Este interés trascendió los círculos de la sociedad, abundando las publicaciones al respecto. Desde Europa, el representante chileno ante el gobierno francés, Francisco Javier Rosales, hizo su aporte con la edición de un folleto titulado Progresos de la agricultura europea y las mejoras practicables en la de Chile (París, 1855). En él "describió la situación agraria en Chile, sugiriendo nuevos métodos técnicos y la introducción de cultivos exóticos como el cacao y el algodón".

Sin embargo, la agricultura, la industria y la artesanía no constituyeron sus únicas preocupaciones. Animados por un espíritu de progreso más integral, estas personalidades dieron cuenta -por añadidura- de la necesidad e importancia de dotar al país de los transportes, puentes y caminos adecuados.

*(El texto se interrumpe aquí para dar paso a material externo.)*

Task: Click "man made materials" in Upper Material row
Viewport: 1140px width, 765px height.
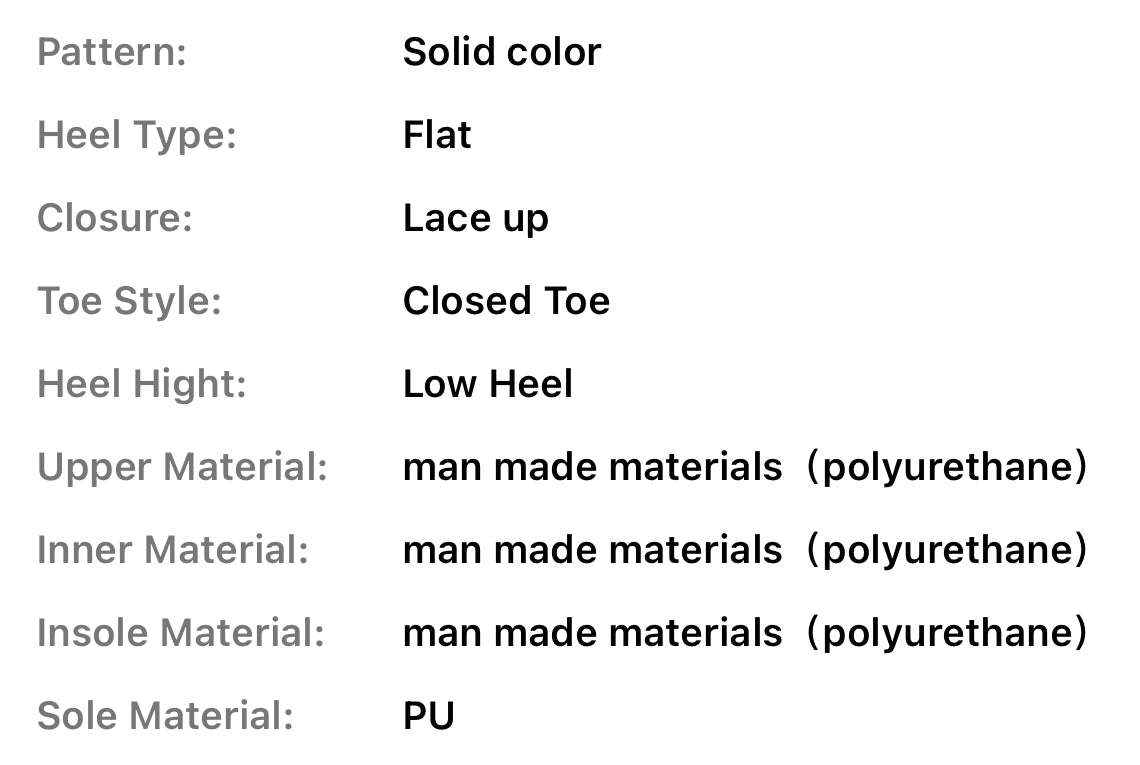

Por cierto que un buen número de estas sociedades fueron de corta vida, sin embargo ellas son fiel testimonio del espíritu que animaba a los hombres de esta época. No todas, por lo demás, sucumbieron, hubo algunas que se convirtieron en centros de fecundas realizaciones. De todos modos se echaba de menos una institución más fuerte y poderosa, que pudiera aunar y coordinar los esfuerzos e intenciones dispersas. Evidentemente esta era la Universidad de Chile, aunque habría aún que esperar unos años para su conformación.